Stoffelen made his debut as a central midfielder, replacing the legendary Wim Anderiesen in this position. On 24 March 1940, Stoffelen made his debut against KFC Koog aan de Zaan. After two and a half seasons in the position, Stoffelen moved to left midfielder. From that moment on, Jany van der Veen was preferred centrally. As a left mid, Stoffelen was highly appreciated. In the meantime he had also been promoted to team captain. He was also part of the Dutch squad for the 1948 Summer Olympics, but he did not play in any matches.

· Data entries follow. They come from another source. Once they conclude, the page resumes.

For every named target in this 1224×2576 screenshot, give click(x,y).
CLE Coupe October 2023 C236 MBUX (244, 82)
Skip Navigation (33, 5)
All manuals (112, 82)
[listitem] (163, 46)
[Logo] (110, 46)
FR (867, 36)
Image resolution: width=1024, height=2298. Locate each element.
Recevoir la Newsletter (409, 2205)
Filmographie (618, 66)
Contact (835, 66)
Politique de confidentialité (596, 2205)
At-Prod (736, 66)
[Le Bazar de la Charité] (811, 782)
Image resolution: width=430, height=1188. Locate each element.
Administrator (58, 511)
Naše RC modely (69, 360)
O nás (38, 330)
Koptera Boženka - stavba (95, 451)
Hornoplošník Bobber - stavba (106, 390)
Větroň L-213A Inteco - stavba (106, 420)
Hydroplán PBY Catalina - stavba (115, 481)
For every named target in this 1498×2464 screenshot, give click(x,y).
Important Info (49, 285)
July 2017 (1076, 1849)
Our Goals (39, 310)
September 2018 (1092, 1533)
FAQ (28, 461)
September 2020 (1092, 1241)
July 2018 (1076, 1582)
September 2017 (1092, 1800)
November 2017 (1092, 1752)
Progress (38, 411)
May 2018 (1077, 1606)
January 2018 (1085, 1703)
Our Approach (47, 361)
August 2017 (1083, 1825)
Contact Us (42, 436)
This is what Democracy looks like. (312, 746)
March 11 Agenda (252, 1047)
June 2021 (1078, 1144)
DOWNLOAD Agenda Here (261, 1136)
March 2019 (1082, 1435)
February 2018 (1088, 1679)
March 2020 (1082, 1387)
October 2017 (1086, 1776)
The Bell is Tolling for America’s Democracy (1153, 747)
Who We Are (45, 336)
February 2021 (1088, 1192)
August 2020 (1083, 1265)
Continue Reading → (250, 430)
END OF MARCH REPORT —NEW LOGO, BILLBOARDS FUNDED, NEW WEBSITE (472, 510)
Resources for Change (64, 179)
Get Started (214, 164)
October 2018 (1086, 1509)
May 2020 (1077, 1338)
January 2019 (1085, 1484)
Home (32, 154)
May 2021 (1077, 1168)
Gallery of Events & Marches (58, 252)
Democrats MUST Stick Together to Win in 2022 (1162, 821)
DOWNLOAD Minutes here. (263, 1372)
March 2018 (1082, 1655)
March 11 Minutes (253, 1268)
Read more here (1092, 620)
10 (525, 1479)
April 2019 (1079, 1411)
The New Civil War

In the 1950–51 season he became the second Ajax player to become a professional abroad. In that season, he left for the French club RC Paris. He only played half a season with this club and then left for Toulouse. After two years in Toulouse, Stoffelen returned to the Netherlands. When he returned, he was only allowed to play football again after a year due to strict rules on professionalism in the Netherlands. On professionalism in football, Stoffelen since stated: "Sport om den brode is geen sport" ("sports for bread is not sports"). He returned to amateur football after serving a suspension, at Blauw-Wit Amsterdam. Afterwards played for a while at Neerlandia, where he also became a coach. He later also managed De Spartaan and DCG, and became coach of a team of former internationals. Only in 1992 he was fired by the Royal Dutch Football Association (KNVB) as coach of the former internationals.

Stoffelen died on 26 June 2005 at age 84 in Lelystad.